I swear I cannot catch a break. Every time I start to feel like I am finally getting back on my feet something new hits me. Being constantly sick is exhausting but what makes it worse is trying to handle it while also living with chronic illness. It feels like my body never gets a real break and I am constantly trying to catch up to where everyone else is. It is frustrating because I take care of myself as best as I can yet it still feels like I am always one step behind.
Right now I have this super weird upper respiratory thing that has completely taken over my body. It is not like a normal cold and it makes no sense. There is no congestion and no runny nose just this horrible rattling cough that will not go away. Every breath burns and I would honestly rather it be in my nose because at least that kind of sickness feels manageable. This one sits deep in my chest and feels heavy every time I try to inhale. It is so strange because I have never had anything like it before. Having lung disease and asthma because of my scoliosis definitely does not help. It makes breathing hard and coughing painful which has made this whole thing even more miserable.
What has made it bearable is how many people have stepped up to help me. My mom has been incredible about bringing me meds and fluids when I need them and checking in constantly to make sure I am okay. My boyfriend and friends have been amazing too bringing me my favorite snacks and helping with my nebulizer treatments which I absolutely hate. The treatments make me super shaky but they help me breathe so I have to do them anyway. I feel so lucky to have people who care enough to look after me when I feel like I am falling apart.

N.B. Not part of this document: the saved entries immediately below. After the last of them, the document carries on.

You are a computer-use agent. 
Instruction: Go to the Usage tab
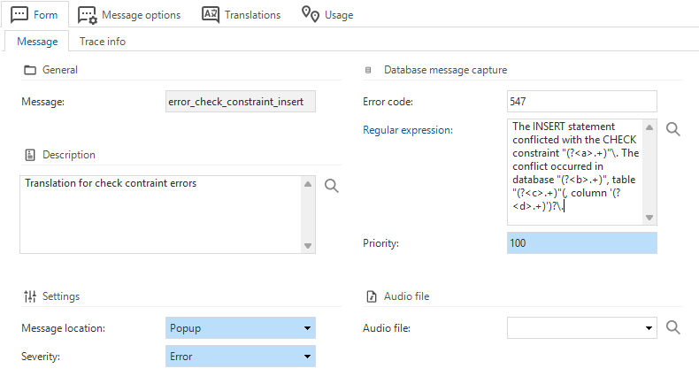(x=326, y=15)
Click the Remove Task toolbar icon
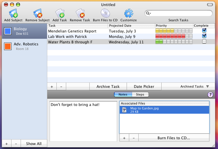 80,13
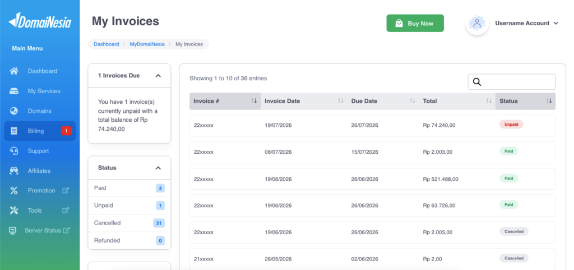The height and width of the screenshot is (270, 574).
Task: Filter invoices by Paid status
Action: click(x=129, y=188)
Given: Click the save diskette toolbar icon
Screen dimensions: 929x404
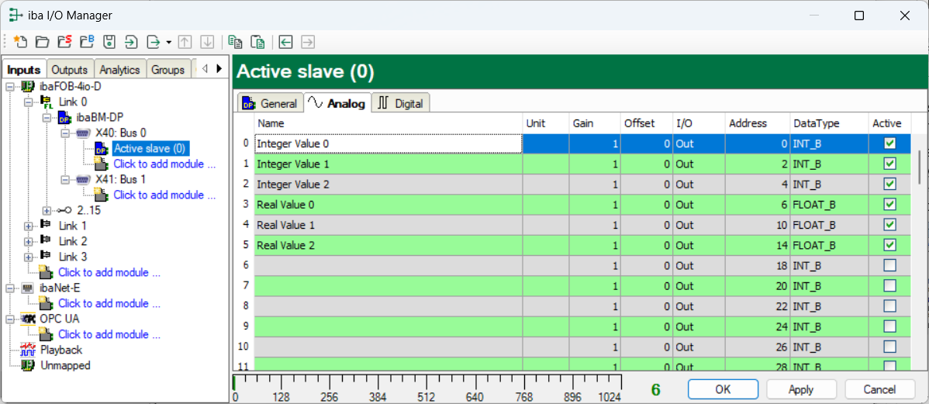Looking at the screenshot, I should coord(109,42).
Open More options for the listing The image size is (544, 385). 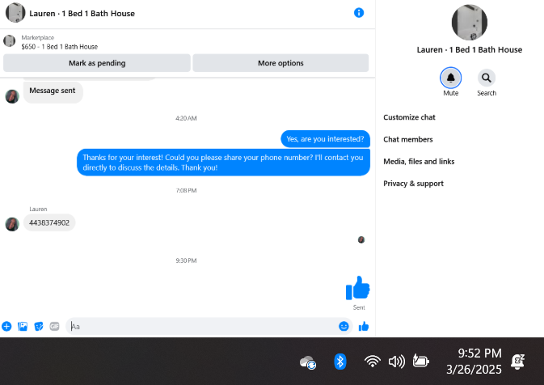tap(280, 63)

The hardest part though is missing class. I hate falling behind especially when I know I am capable of keeping up. This blog post is actually a day late because I have been too sick to focus on anything. I am not the type to miss deadlines or skip class so being stuck at home has been stressful. It feels like I am letting myself down even though I know I am trying my best under the circumstances. Being a college student with chronic illness means learning to forgive myself when my body just cannot keep up but that is easier said than done.

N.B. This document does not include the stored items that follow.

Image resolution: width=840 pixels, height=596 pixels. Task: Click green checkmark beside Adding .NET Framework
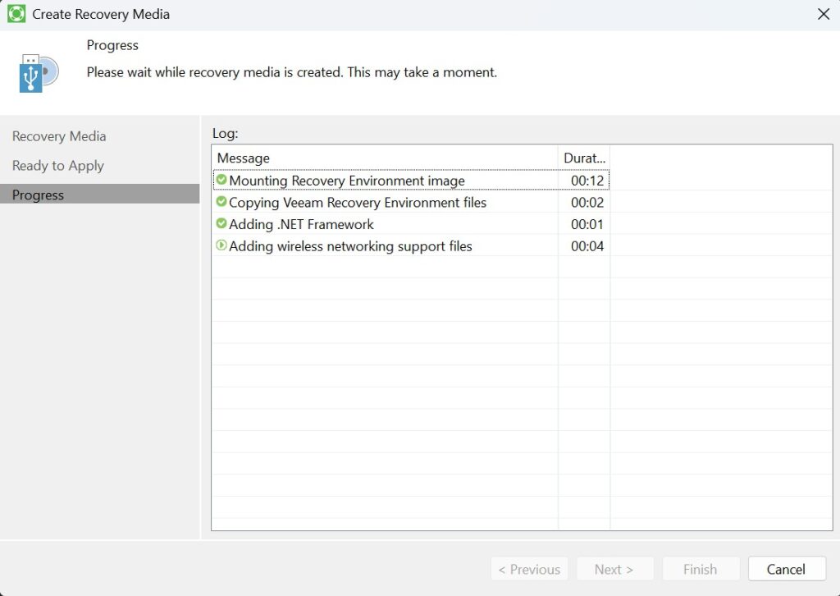click(221, 223)
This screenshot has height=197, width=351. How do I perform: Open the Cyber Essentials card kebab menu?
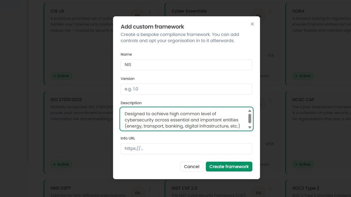pyautogui.click(x=270, y=12)
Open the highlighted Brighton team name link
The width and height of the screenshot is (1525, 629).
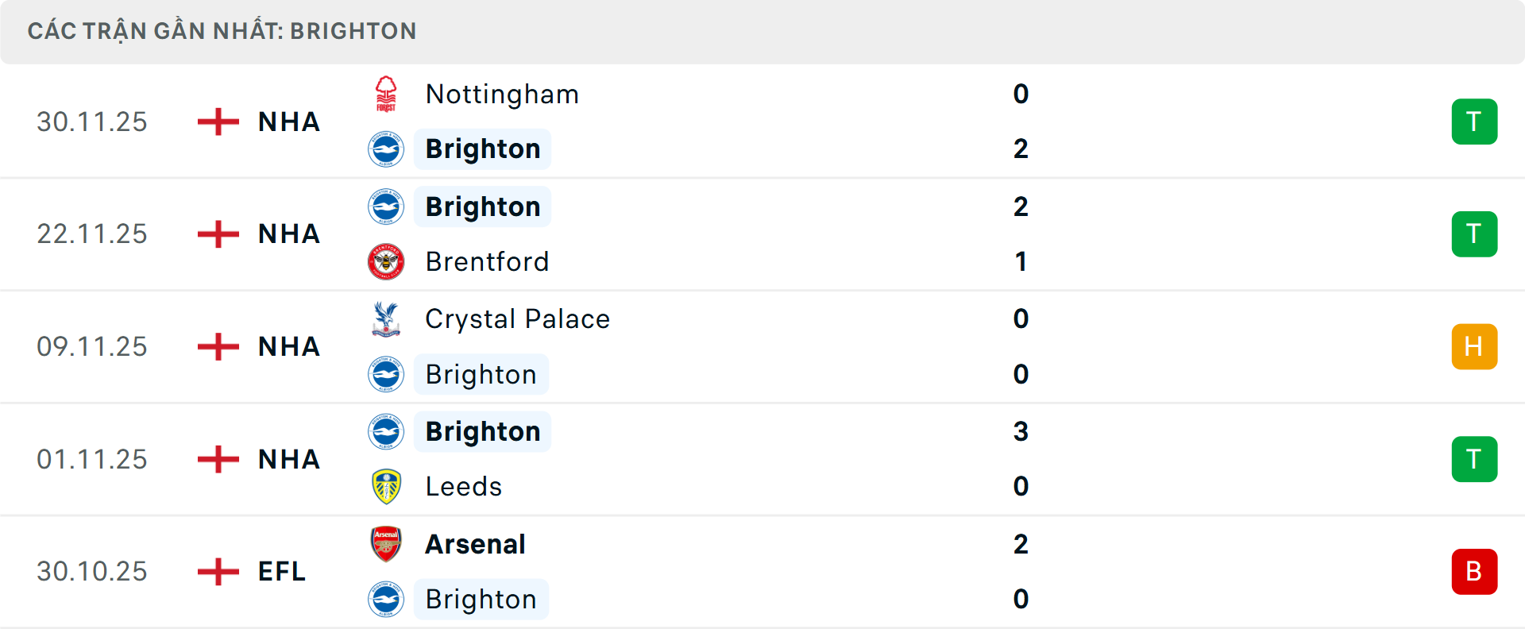pyautogui.click(x=481, y=149)
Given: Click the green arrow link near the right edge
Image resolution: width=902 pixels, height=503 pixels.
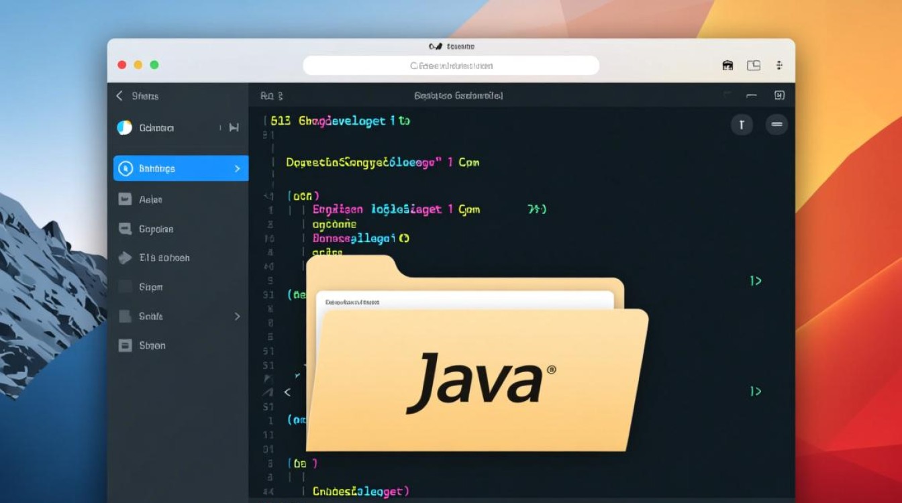Looking at the screenshot, I should (x=754, y=281).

I am really grateful that my professors have been understanding and patient about everything. They have made it easier for me to breathe a little without feeling the pressure of being perfect while sick. Still, I am ready to feel like myself again. I am ready to get out of this fog, stop coughing every two minutes and actually sleep through the night. I want to go back to class catch up on everything I missed and just feel normal again. Next week I am determined to get back on track and kick its butt because I am so tired of being sick and I just want to feel good for once.
That's all for now!
XOXO, Mia Ann
You are a rockstar in all that you do, Mia! You handle so much on a day-to-day basis, and you never let that stop you from achieving your goals. Your perseverance and determination to do your best no matter what is so inspiring.